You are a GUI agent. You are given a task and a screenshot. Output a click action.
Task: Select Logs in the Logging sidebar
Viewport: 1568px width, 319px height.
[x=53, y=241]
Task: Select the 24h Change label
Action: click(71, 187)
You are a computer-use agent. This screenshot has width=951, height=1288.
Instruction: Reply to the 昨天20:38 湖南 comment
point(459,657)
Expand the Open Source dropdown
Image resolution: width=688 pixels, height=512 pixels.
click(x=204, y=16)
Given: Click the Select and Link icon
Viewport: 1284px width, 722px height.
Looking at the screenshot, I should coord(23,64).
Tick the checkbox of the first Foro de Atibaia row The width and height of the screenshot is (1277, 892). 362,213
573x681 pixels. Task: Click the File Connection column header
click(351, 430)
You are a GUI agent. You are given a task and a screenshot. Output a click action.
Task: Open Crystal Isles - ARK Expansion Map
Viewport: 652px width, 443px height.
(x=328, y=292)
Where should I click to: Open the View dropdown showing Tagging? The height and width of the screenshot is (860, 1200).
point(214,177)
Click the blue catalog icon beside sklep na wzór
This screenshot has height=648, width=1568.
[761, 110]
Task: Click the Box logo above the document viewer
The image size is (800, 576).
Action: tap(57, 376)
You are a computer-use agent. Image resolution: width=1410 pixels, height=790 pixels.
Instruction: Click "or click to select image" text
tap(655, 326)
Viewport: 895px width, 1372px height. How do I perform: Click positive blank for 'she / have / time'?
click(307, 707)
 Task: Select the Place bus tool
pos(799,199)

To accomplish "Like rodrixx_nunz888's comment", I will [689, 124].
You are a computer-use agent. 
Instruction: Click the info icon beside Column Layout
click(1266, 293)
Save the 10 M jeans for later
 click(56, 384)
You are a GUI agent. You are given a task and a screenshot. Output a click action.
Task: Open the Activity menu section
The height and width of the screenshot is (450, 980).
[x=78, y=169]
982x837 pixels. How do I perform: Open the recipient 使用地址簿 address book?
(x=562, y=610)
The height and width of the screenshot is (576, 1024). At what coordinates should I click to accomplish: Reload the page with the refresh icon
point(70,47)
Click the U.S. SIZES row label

————————

The full set of entries must be printed again without any alteration.

* **ANSWER FOR THIS EXERCISE**:
You are a GUI agent. You are given a task and a screenshot. Output a click action.
Task: Select Logs in the Logging sidebar
Viewport: 1568px width, 319px height.
[x=53, y=241]
Task: Select the 24h Change label
Action: click(71, 187)
You are a computer-use agent. This screenshot has width=951, height=1288.
Instruction: Reply to the 昨天20:38 湖南 comment
point(459,657)
Expand the Open Source dropdown
Image resolution: width=688 pixels, height=512 pixels.
click(x=204, y=16)
Given: Click the Select and Link icon
Viewport: 1284px width, 722px height.
Looking at the screenshot, I should coord(23,64).
Tick the checkbox of the first Foro de Atibaia row The width and height of the screenshot is (1277, 892). 362,213
573x681 pixels. Task: Click the File Connection column header
click(351, 430)
You are a GUI agent. You are given a task and a screenshot. Output a click action.
Task: Open Crystal Isles - ARK Expansion Map
Viewport: 652px width, 443px height.
(x=328, y=292)
Where should I click to: Open the View dropdown showing Tagging? The height and width of the screenshot is (860, 1200).
point(214,177)
Click the blue catalog icon beside sklep na wzór
This screenshot has height=648, width=1568.
[761, 110]
Task: Click the Box logo above the document viewer
The image size is (800, 576).
Action: tap(57, 376)
You are a computer-use agent. Image resolution: width=1410 pixels, height=790 pixels.
Instruction: Click "or click to select image" text
tap(655, 326)
Viewport: 895px width, 1372px height. How do I perform: Click positive blank for 'she / have / time'?
click(307, 707)
 Task: Select the Place bus tool
pos(799,199)

To accomplish "Like rodrixx_nunz888's comment", I will [689, 124].
You are a computer-use agent. 
Instruction: Click the info icon beside Column Layout
click(1266, 293)
Save the 10 M jeans for later
 click(56, 384)
You are a GUI agent. You are given a task and a screenshot. Output a click action.
Task: Open the Activity menu section
The height and width of the screenshot is (450, 980).
[x=78, y=169]
982x837 pixels. How do I perform: Open the recipient 使用地址簿 address book?
(x=562, y=610)
The height and width of the screenshot is (576, 1024). At what coordinates should I click to accomplish: Reload the page with the refresh icon
point(70,47)
Click the U.S. SIZES row label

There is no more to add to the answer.